Coordination of Energy Efficiency and Demand Response (National Action Plan for Energy Efficiency 2010)

National Action Plan for Energy Efficiency, January 2010

This paper summarizes existing research on the relationship between energy efficiency and demand response. Energy efficiency measures and rate design can impact investments towards demand response measures (and vice versa). Using information gathered through interviews with program administrators, customers, and service providers, this paper suggests four ways to coordinate energy efficiency and demand response programs (combining program offerings, coordinating program marketing and education, enabling market-driven coordinated services, and developing building codes and appliance standards) and also discusses barriers and opportunities to facilitate coordination. 

Regulatory and Policy Examples

Demand Response and Energy Efficiency Roadmap: Maximizing Preferred Resources

California Independent System Operator, December 2013

The California Independent System Operator (ISO) is working with other stakeholders (including the California Public Utilities Commission and the California Energy Commission) to create a market for demand response and energy efficiency and to harmonize these resources with transmission planning and system operations. This Roadmap outlines activities and milestones for four interdependent paths (demand reshaping, operations, resource sufficiency, and monitoring) necessary to bring greater demand response and energy efficiency capacity to the system through 2020.
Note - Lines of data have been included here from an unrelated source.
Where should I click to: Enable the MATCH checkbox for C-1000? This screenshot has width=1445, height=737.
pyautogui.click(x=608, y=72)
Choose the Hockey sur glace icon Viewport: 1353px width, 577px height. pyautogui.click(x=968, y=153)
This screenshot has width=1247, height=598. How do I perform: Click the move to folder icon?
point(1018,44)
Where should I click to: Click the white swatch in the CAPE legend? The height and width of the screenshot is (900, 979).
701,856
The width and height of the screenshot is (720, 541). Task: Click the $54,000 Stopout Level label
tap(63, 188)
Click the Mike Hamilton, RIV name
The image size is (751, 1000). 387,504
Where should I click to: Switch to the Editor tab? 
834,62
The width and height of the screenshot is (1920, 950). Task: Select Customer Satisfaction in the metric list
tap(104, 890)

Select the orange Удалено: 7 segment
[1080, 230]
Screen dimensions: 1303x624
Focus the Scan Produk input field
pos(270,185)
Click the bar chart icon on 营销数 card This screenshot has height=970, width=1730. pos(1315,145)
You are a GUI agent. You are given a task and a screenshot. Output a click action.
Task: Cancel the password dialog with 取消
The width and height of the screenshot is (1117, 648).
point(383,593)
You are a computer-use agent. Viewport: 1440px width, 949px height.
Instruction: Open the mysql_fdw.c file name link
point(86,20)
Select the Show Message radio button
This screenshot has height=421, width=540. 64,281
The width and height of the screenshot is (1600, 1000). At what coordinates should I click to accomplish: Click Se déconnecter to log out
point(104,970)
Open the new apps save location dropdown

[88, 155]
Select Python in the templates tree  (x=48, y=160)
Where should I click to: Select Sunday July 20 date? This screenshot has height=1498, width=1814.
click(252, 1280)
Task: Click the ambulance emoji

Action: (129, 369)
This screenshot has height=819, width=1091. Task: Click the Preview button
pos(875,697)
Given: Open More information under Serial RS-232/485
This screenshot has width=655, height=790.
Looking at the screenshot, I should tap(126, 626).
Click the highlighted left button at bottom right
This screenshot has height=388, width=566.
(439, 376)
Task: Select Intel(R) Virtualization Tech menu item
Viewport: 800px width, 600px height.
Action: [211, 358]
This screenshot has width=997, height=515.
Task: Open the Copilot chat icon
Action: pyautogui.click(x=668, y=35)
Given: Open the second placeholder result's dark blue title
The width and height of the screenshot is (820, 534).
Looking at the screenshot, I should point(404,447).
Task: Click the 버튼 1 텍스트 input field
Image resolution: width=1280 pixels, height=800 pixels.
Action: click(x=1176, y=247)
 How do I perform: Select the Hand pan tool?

FERC Order 784: Third-Party Provision of Ancillary Services; Accounting and Financial Reporting for New Electric Storage Technologies

Federal Energy Regulatory Commission, July 2013

FERC Order 784 is a final rule from the United States Department of Energy’s Federal Energy Regulatory Commission (FERC) that outlines revisions to its regulations to foster competition and transparency in ancillary services markets. The revision affects market-based rate regulations, ancillary services requirements under the pro forma open-access transmission tariff (OATT), and accounting and reporting requirements. The changes proposed also modify the accounting regulations to increase transparency for energy storage facilities. 

FERC Order 719: Policy on Demand Response

Federal Energy Regulatory Commission, October 2008

FERC Order 719 is a final rule from the United States Department of Energy’s Federal Energy Regulatory Commission (FERC) that details the amendments in the Federal Power Act regulations to improve the operation of organized wholesale markets in the areas of demand response, long-term power contracting, market monitoring policies, and responsiveness of regional transmission operators (RTOs) and independent transmission operators (ISOs). The order includes rules initially created in the US to enable bidding of demand response into electricity markets (RTOs’ and ISOs’ markets) as well as to permit aggregated bidding of demand response resources in organized energy markets.